A new campaign to expand medical marijuana access to veterans struggling with Post Traumatic Stress Disorder (PTSD) aims to spread awareness about the drug's efficacy, while urging states with medical cannabis programs to include PTSD in their lists of conditions for which medical marijuana may be prescribed. The Freedom to Choose Campaign -- launched by veterans, the Drug Policy Alliance, and elected officials -- targets lawmakers, physicians, and employers to recognize marijuana as a safe, efficient alternative to other PTSD medications that may not work as well or cause troubling side effects. While they urge lawmakers to adopt legislation that protects veterans' access to medical marijuana, the campaign targets Veteran Affairs (and other) doctors to recognize the benefits of medical marijuana for PTSD, and demands employers not discriminate against employers who are medical marijuana patients with PTSD.

Advocates for the campaign include New Mexico lawmakers Congressperson Michelle Lujan Grisham (D) and State Representative Antonio Maestas (D), who applaud their state for keeping PTSD a condition listed for medical marijuana use, despite a campaign to have it removed from the program, and urge other states to follow their lead. But even in New Mexico, PTSD patients using medical marijuana legally may face discrimination.

Iraq War veteran Augustine Stanley, an advocate for the Freedom to Choose campaign, was fired by the Bernalillo Metropolitan Detention Center for being a legal medical marijuana patient in New Mexico, one of few states that recognize PTSD as a condition for which medical pot may be prescribed.  But he is determined to remain a patient, regardless of employer discrimination.  "Being a part of the medical marijuana program has given me all the joys of life back," Stanley said on a conference call for the press.

A patient since 2012, he said that after using marijuana to treat  PTSD, "I could wake up in the morning and do the things I used to enjoy, prior to being put on all those medications that leave me like a zombie." Prescription pills, he said, drove him into a "deeper depression."

Wife Anetra Stanley said, “When we came back from the war, I did see a difference in him," her high school sweetheart, "And when it got bad, it was awful."
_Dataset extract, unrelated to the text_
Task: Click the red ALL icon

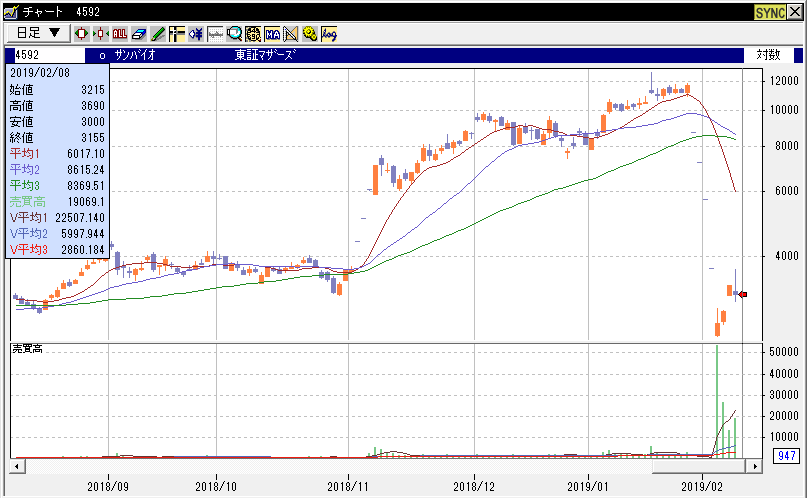Action: [120, 33]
But when he started the program, "I saw the man that I knew forever, and I don't want him to ever go back. I want him to stay on this, and even though it has cost him his job, I would rather search for work and search for money than for him to go back to the way he was. I just really believe in this program."
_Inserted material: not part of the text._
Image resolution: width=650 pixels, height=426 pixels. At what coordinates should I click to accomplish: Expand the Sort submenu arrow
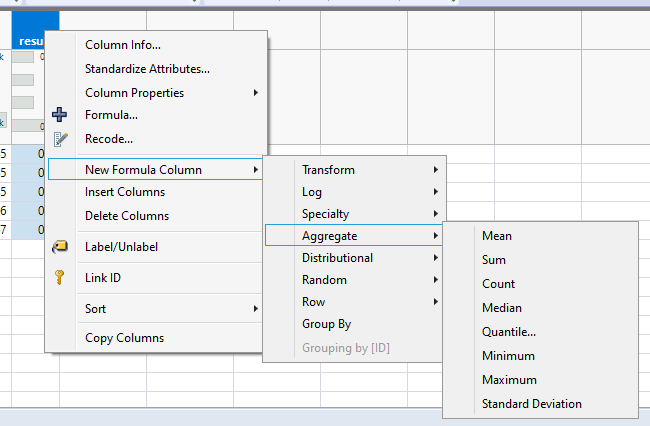[256, 309]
"It's sad that employers don't recognize the quality of life this medication gives back to the veterans," Stanley added, "We fight for other people to have quality of life, and we should be afforded that opportunity when we get back."
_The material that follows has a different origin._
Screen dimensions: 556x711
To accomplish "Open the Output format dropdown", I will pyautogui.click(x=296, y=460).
Michael Kravitz, a disabled US Air Force Sergeant who served during the Cold War, has been an advocate for veterans' rights for years. Kravitz lamented what he called "treatment by geography," whereby a veteran in San Francisco, where medical marijuana is legal, may be treated better than one in Iowa, where no medical marijuana program exists. Pointing to decades of research into PTSD and marijuana, Kravitz said "the mechanisms of action" by which medical marijuana works to treat PTSD are more understood than other prescription medications.  He said the federal government needs to reschedule marijuana so that its medical use is recognized.

Dr. Florian Birkmayer of the Birkmayer Institute pointed to the terrible side effects, like suicidality and withdrawal, of PTSD medication which he said "are not that great," and lead to the piling on of medications.  Certifying patients for medical marijuana, "The benefits I see are profound," he said, including increased functioning in work or school. He adds that "many veterans and other clients of PTSD self-medicate with alcohol and other hard drugs." Noting the "myth" that cannabis is a a gateway drug, Birkmayer said he has seen "hundreds of clients that because of safe, legal access to legal cannabis are able to stop using alcohol and other hard drugs to treat PTSD."

"It's [because of] my commitment to the veterans that I want to help that I am going to continue certifying people for medical cannabis," he said.